Not a surprise. Discovering players in the crypto sphere who are not liars or deluded? That would be a surprise:
Back in 2017, John Griffin, a professor of finance at the University of Texas McCombs School of Business, noticed something strange. Griffin follows a totally different beat from typical business school finance profs who explore, say, how business cycles influence commodity prices or Fed policy sways the term structure of interest rates. The 6-foot-2 former high school football star views himself as a crusader for good, a moral sleuth who, as he tells Fortune, “looks to expose financial evil, to shed light on the world and expose dark things in the markets.” After the Great Financial Crisis, Griffin became a devout Christian. He has since dedicated his distinguished career to righteous forensic digging that’s unearthed abuses ranging from insider trading to mortgage fraud to the doctoring of bond ratings during the financial crisis.

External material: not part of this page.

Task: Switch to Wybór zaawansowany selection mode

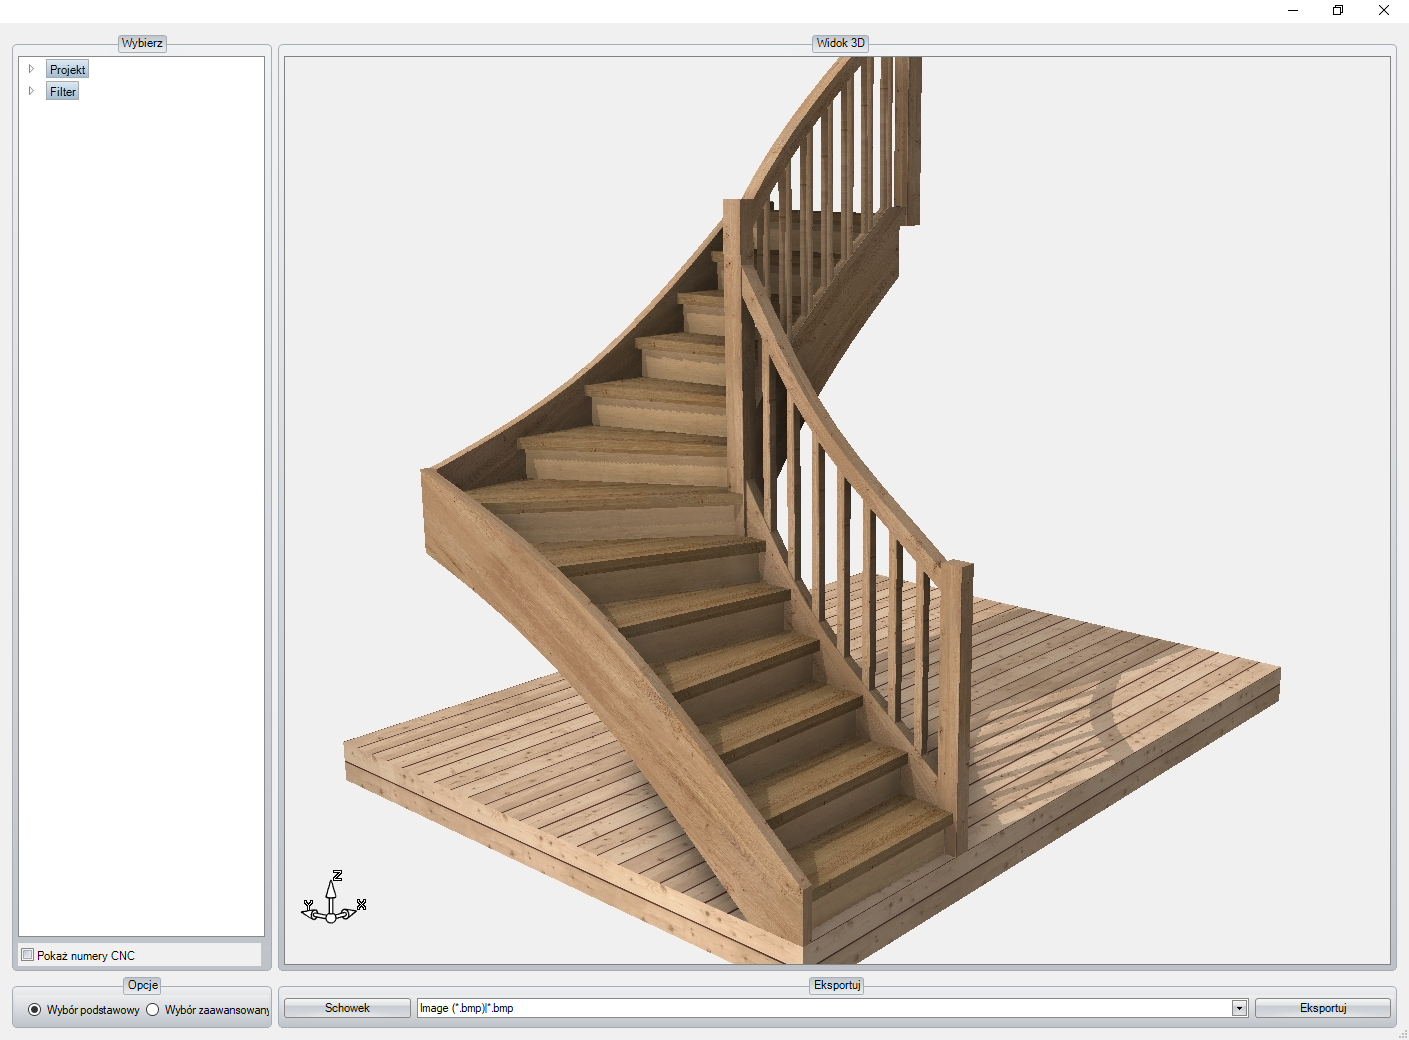Action: (x=153, y=1010)

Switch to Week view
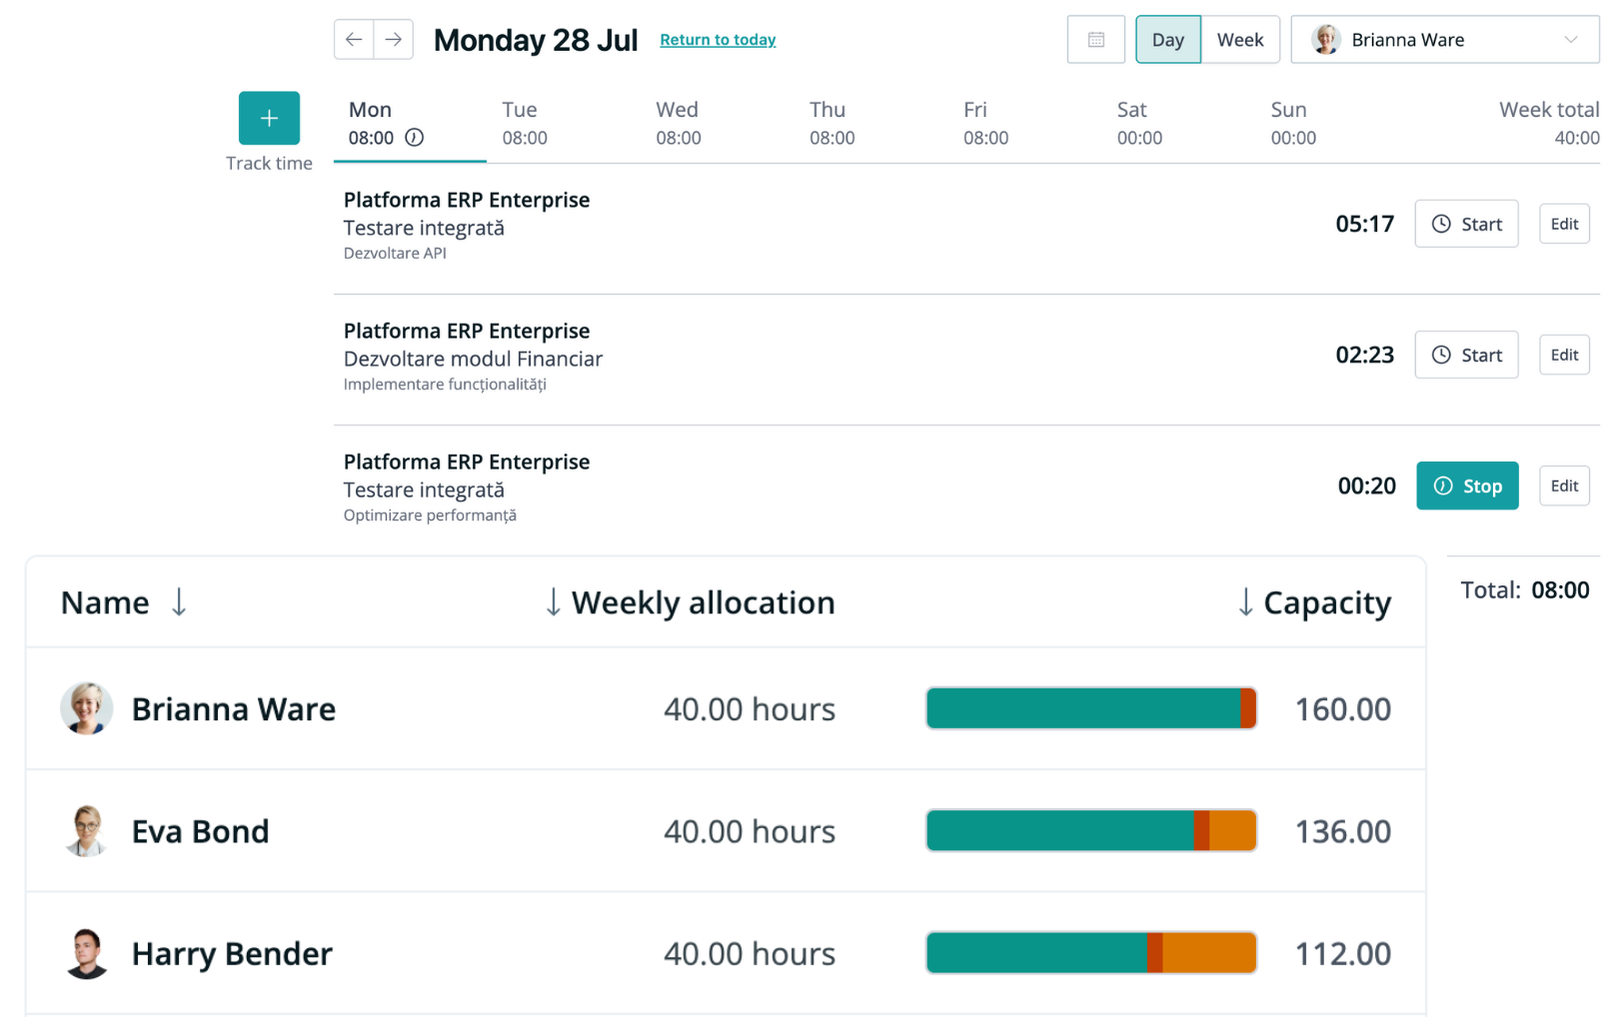[x=1240, y=40]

As Griffin and Amin Shams, then a doctoral candidate at McCombs who’s joined Griffin in several gumshoe investigations, screened for misdeeds in 2017, they were fascinated to see that a little-known token that’s supposed to be backed one-for-one to the dollar was getting printed in large quantities. That clue led the pair to another: When new batches appeared, the price of Bitcoin seemed to jump. It looked like someone, or a group, was using that freshly printed “free money” to inflate Bitcoin’s price for their own profit. He and his coauthor Shams sifted through an incredible 200 gigabytes of trading data, equal to the troves that the Smithsonian Institution collects in two years, and followed sales and purchases from 2.5 million separate wallets.
In 2018, they coauthored a groundbreaking study showing that a single, still unidentified, Bitcoin “whale” almost singlehandedly drove the token’s giant run-up in late 2017 and early 2018 by distorting the trading in the token.

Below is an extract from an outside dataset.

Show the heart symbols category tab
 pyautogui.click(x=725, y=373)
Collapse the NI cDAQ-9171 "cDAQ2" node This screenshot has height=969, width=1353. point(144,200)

Toward the end of 2022, another mystifying trend caught Griffin’s eye. Despite the crypto crash and myriad other negative forces, every time Bitcoin briefly breached the $16,000 floor, it bounced above that level and kept stubbornly trading between $16,000 and $17,000. Almost unbelievably, as the crypto market has continued to unravel into 2023, Bitcoin has gone in the opposite direction, trading up 35% since Jan. 7 to $23,000.
Gee, I wonder if this "Whale" has, on occasion, gone by the name of Satoshi Nakamoto?
“It’s very suspicious,” Griffin told Fortune. “The same mechanism we saw in 2017 could be at play now in the still unreal Bitcoin market.”
For Griffin, the way normally super-volatile Bitcoin went calm and stable in the stormiest of times for crypto fits a scenario where boosters are uniting to support and juice its price. “If you’re a crypto manipulator, you want to set a floor under the price of your coin,” added Griffin. “In a period of highly negative sentiment, we’ve seen suspiciously solid floors under Bitcoin.”
Some folks suggest that it is merely the magic of the market providing this stability. This is bullsh%$.
Cryptocurrency has always been a toxic mix of fraud, puffery, and delusional libertarian fanboi philosophy.